This is a bit scary code which I tried to handle when SIGSEGV is
raised by host for a userspace program running on UML (nommu).

# and I should remember my XXX tag is important to fix....

let me try to explain what happens and what I tried to solve.

The SEGV signal from userspace program is delivered to userspace but
if we don't fix the code raising the signal, after (um) rt_sigreturn,
it will restart from $rip and raise SIGSEGV again.
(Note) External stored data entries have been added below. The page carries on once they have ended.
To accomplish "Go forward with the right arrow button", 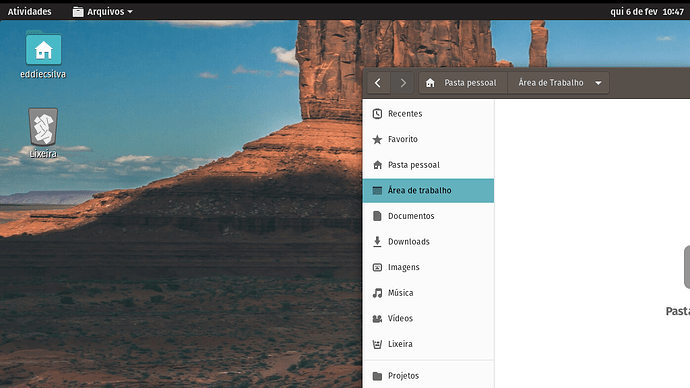I will 403,83.
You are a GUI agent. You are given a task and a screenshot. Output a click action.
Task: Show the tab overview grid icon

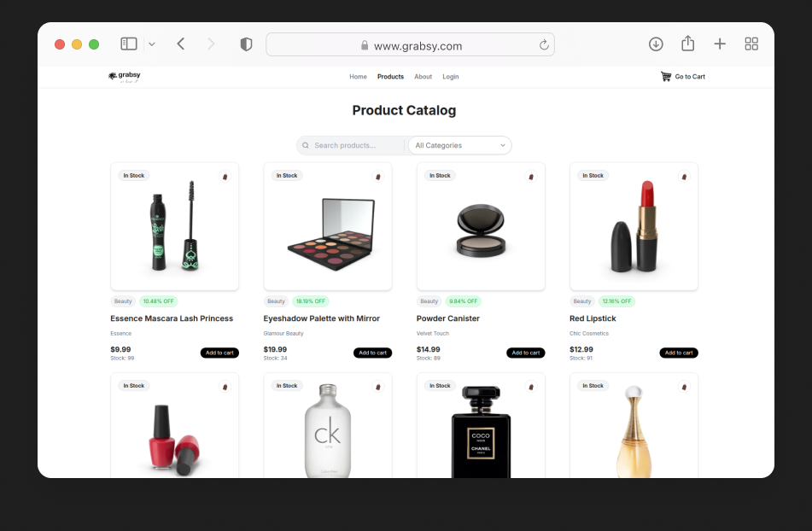tap(751, 44)
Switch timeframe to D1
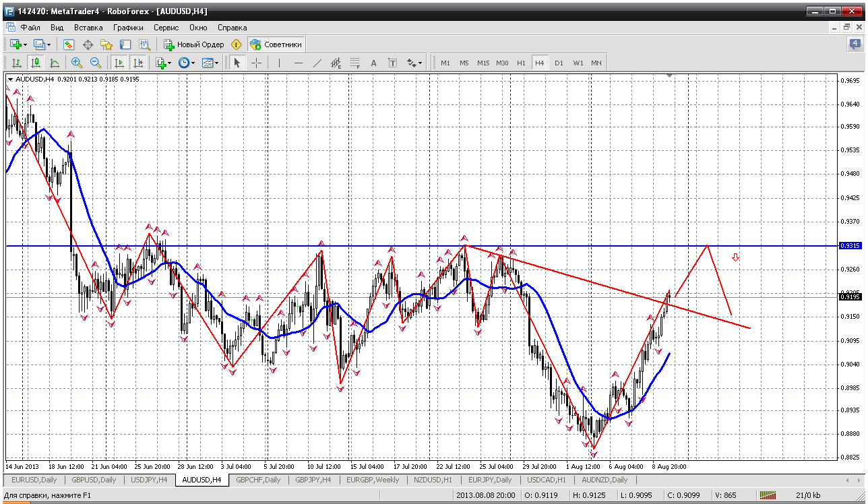The width and height of the screenshot is (868, 504). [559, 63]
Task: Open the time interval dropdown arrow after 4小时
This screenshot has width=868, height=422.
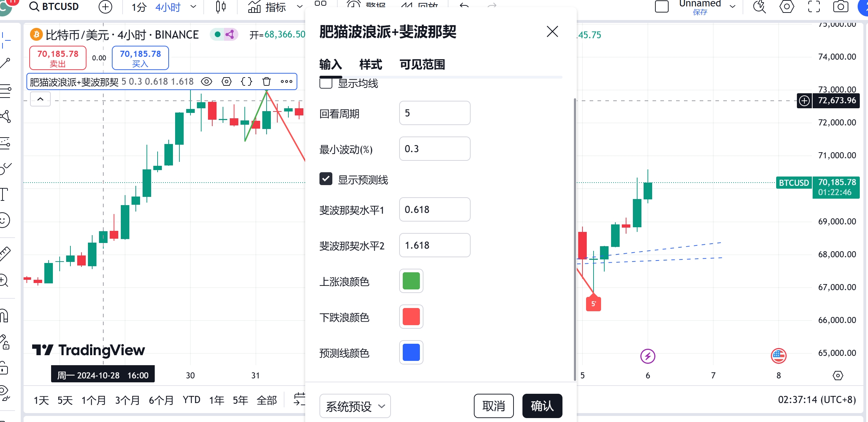Action: pos(193,6)
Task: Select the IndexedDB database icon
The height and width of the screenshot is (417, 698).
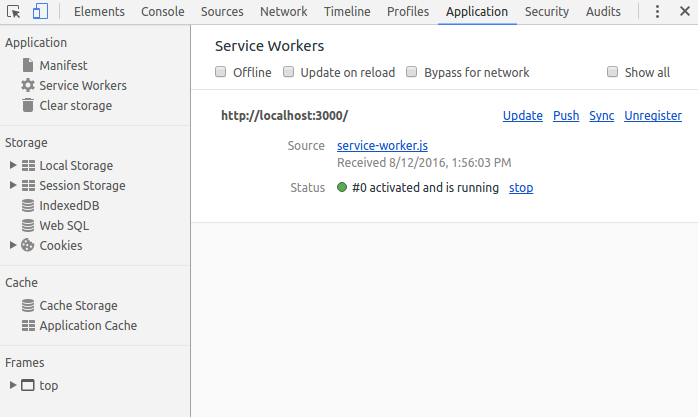Action: click(x=28, y=206)
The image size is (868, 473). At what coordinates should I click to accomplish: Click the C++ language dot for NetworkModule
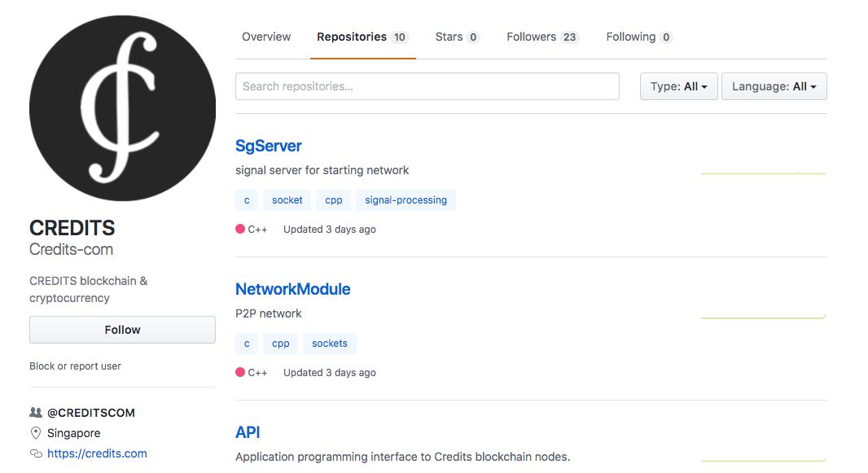pyautogui.click(x=240, y=373)
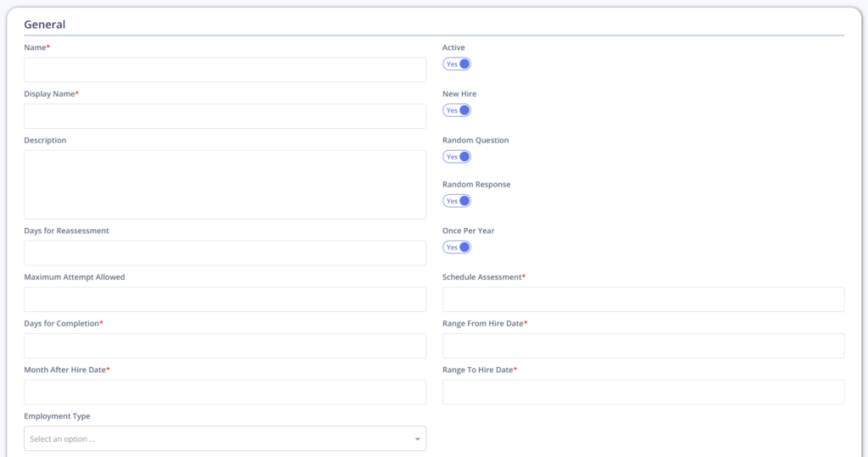Switch off the Random Response toggle
Viewport: 868px width, 457px height.
point(457,201)
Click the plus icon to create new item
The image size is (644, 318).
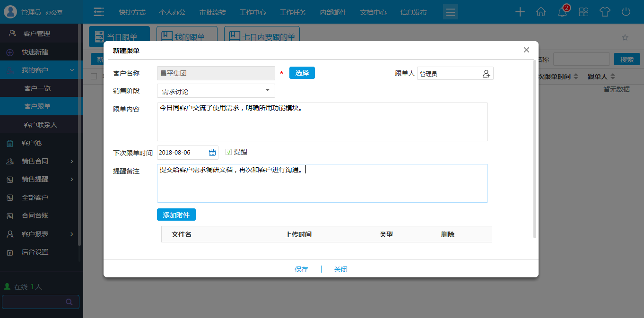[520, 12]
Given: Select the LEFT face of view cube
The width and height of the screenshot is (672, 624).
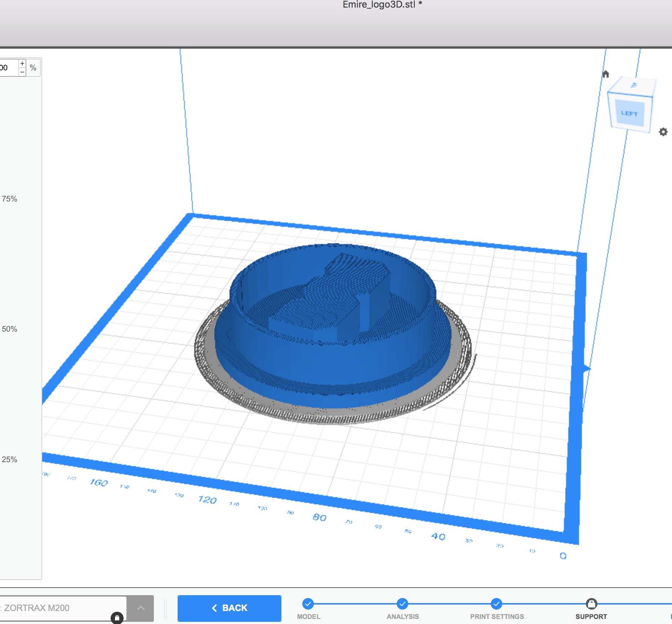Looking at the screenshot, I should click(629, 113).
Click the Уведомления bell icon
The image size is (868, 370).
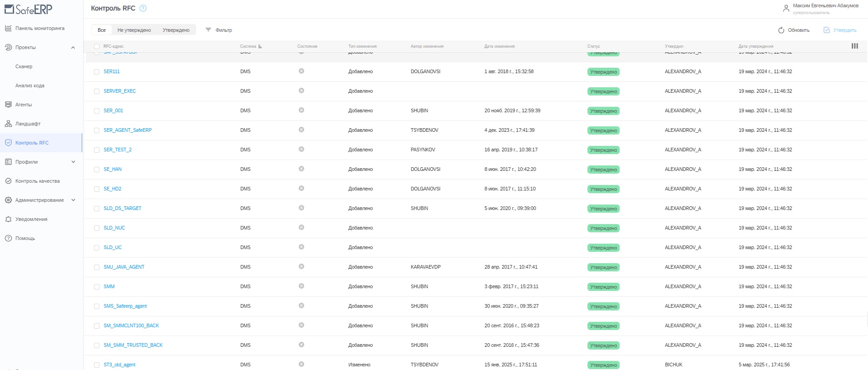[x=8, y=219]
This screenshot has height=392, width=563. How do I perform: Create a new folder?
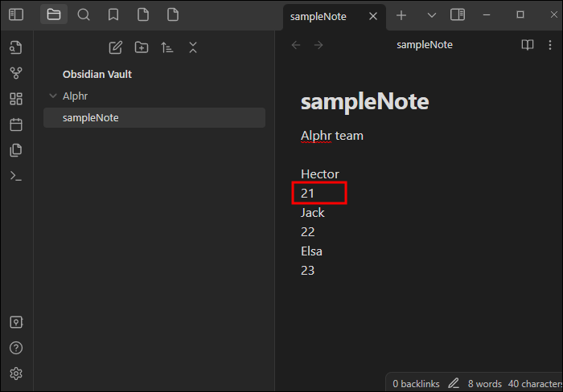[x=142, y=47]
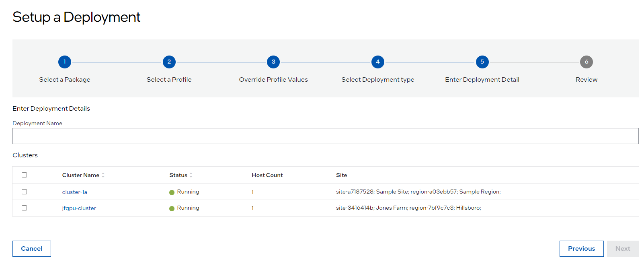The width and height of the screenshot is (644, 266).
Task: Toggle the select-all clusters checkbox
Action: pyautogui.click(x=25, y=175)
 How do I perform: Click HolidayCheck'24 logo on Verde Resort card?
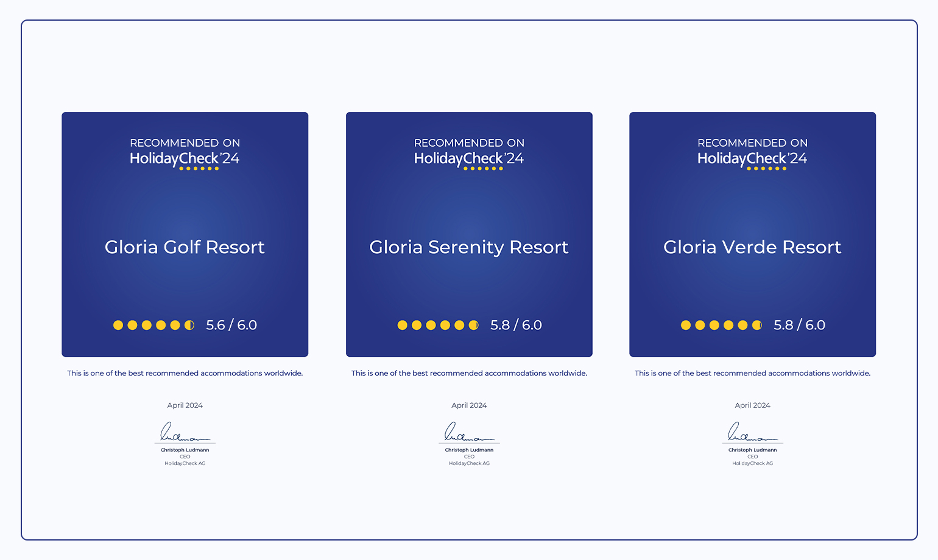tap(752, 159)
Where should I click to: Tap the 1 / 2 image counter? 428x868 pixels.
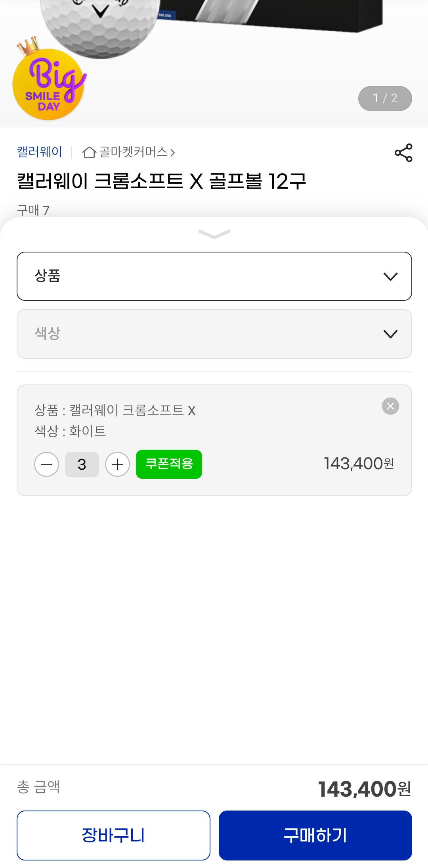[385, 98]
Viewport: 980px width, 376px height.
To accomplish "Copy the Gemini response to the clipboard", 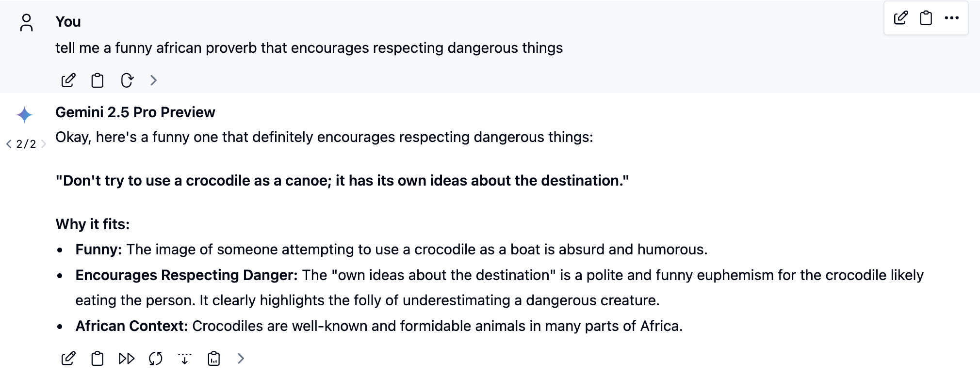I will (98, 359).
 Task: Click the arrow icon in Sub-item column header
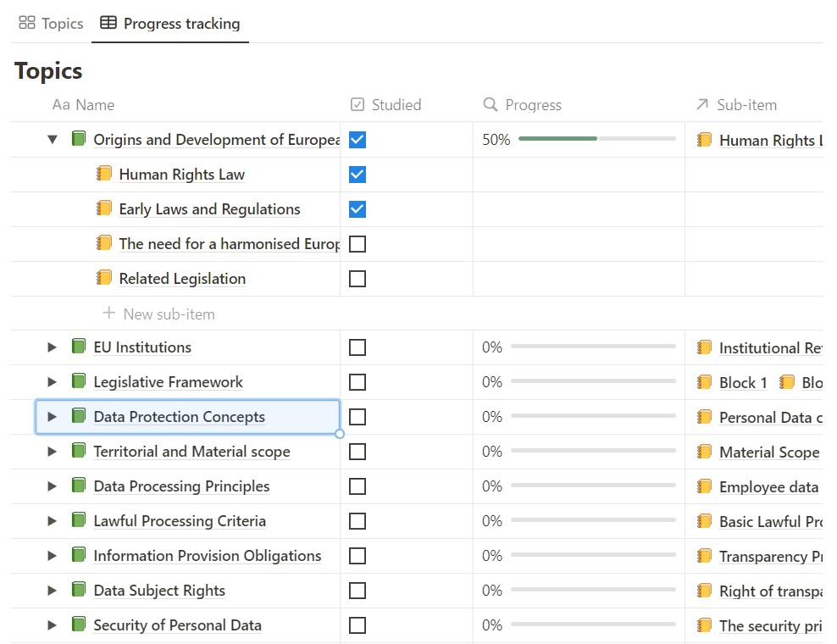(x=701, y=104)
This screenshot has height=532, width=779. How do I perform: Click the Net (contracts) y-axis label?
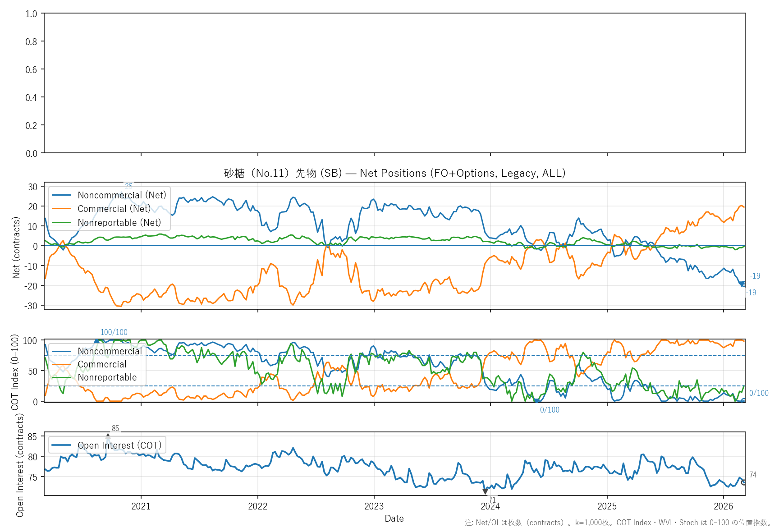click(17, 248)
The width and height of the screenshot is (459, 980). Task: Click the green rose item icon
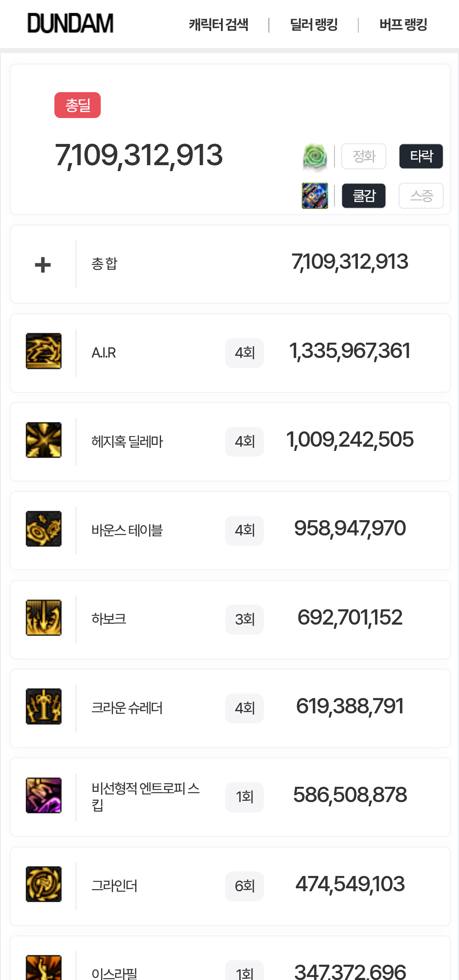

# so, yes, we've already relied on host and um's rt_sigreturn to
  restore various things.

when a uml userspace crashes with SIGSEGV,

- host kernel raises SIGSEGV (at original $rip)
- caught by uml process (hard_handler)
- raise a signal to uml userspace process (segv_handler)
- handler ends (hard_handler)
- (host) run restorer (rt_sigreturn, registered by (libc)sigaction,
  not (host) rt_sigaction)
- return back to the original $rip
- (back to top)

this is the case where endless loop is happened.
um's sa_handler isn't called as rt_sigreturn (um) isn't called.
and the my original attempt (__userspace_relay_signal) is what I tried.

I agree that it is lazy to call a dummy syscall (indeed, getpid).
I'm trying to introduce another routine to jump into userspace and
call (um) rt_sigreturn after (host) rt_sigreturn.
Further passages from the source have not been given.